Qué maravilloso es poner silencio en nuestras relaciones, no para
cerrarse y no comunicar, sino para escuchar y trabajar tu paciencia.
Callar te invita a sentir y tener que soltar esa necesidad de
responder siempre, de reaccionar. Te invita a buscar alternativas, a
no morir por la boca sino escribir, quedarte quieto, notar todo lo
que pasa en tu cuerpo… Callar te obliga a encontrar tu silencio
interior. Si aceptas ese silencio, esa vocecilla tremenda que siempre
te cuenta lo terrible que eres, también se apacigua porque está
conectada directamente a tu grado de insatisfacción y expectativas…
Cuando abrazas tu silencio, te abrazas a ti.
Cuando
desistes que el mundo sea de otro modo, dejas de luchar y de
defenderte contra todo y dejas de luchar contra ti y de sentirte
atacado.
Las
palabras construyen puentes, a veces, y otras veces levantan muros.
Abren puertas y también las cierran. Nos amplían la mente y también
nos recortan las alas. Las palabras dibujan mundos, pero también los
acotan y etiquetan.
Hemos
pasado la vida poniendo palabras a los miedos, a las penas, a las
circunstancias, a las personas. Eso nos ayuda a liberarnos, pero
también nos ata si no nos damos cuenta que todo es percepción y
nada es dogma. No son ni acertadas ni equivocadas, son las nuestras.
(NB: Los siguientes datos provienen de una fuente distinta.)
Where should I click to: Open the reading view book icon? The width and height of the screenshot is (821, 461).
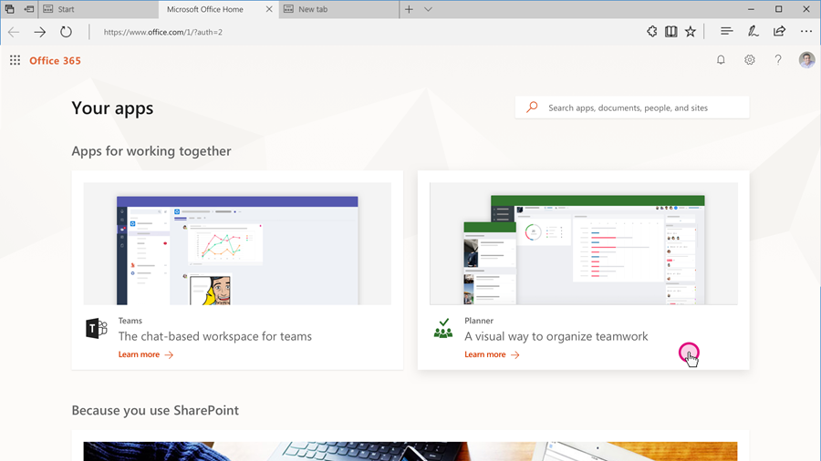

Tenemos que comprender que son fruto de nuestro mapa de creencias y
que dibujan una ruta que no todos tienen porqué compartir. Debemos
ser conscientes que cuando etiquetamos a alguien le reducimos ante
nuestros ojos y le privamos de cambiar para nosotros. El silencio nos
libera de muchas etiquetas…
Cuánto
más me callo, más claro tengo que escoger bien las palabras es un
acto supremo de sabiduría que espero algún día comprender y
aprender. A
veces,
menos
palabras significan menos batallas. Menos razón y más paz.
Las
palabras más terribles y descarnadas que dedicamos a otros nos
rebotan siempre a nosotros mismos y nos definen. Nos invaden y
sacuden como si nos lanzáramos piedras y reproches, como si nos
abofeteáramos a nosotros mismos. Cuando sueltas a la fiera para
atacar, no sólo ataca a otros, también te ataca a ti.
El
silencio y la soledad te cambian. A veces, callarse conecta silencios
y personas… Se ven, se notan, se sienten y no tienen que demostrar
ni decir nada que estropee esa conexión. Como los trenes, que te
llevan a otros lugares, pero también van hacia ti mismo durante el
trayecto.
Diez
días sin voz, ideales para comunicarse con uno mismo y dejar de
hacer ruido y quejarse y excusarse…
Algunas
relaciones mejoran cuando te entregas al silencio, incluso la que
tienes contigo mismo… Cuando te callas, puedes escuchar tu
verdadera voz, puedes amarte mejor, conocerte mejor, comprenderte
mejor y aceptarte.
A
veces, el silencio llena el vacío que las palabras dejan en ti.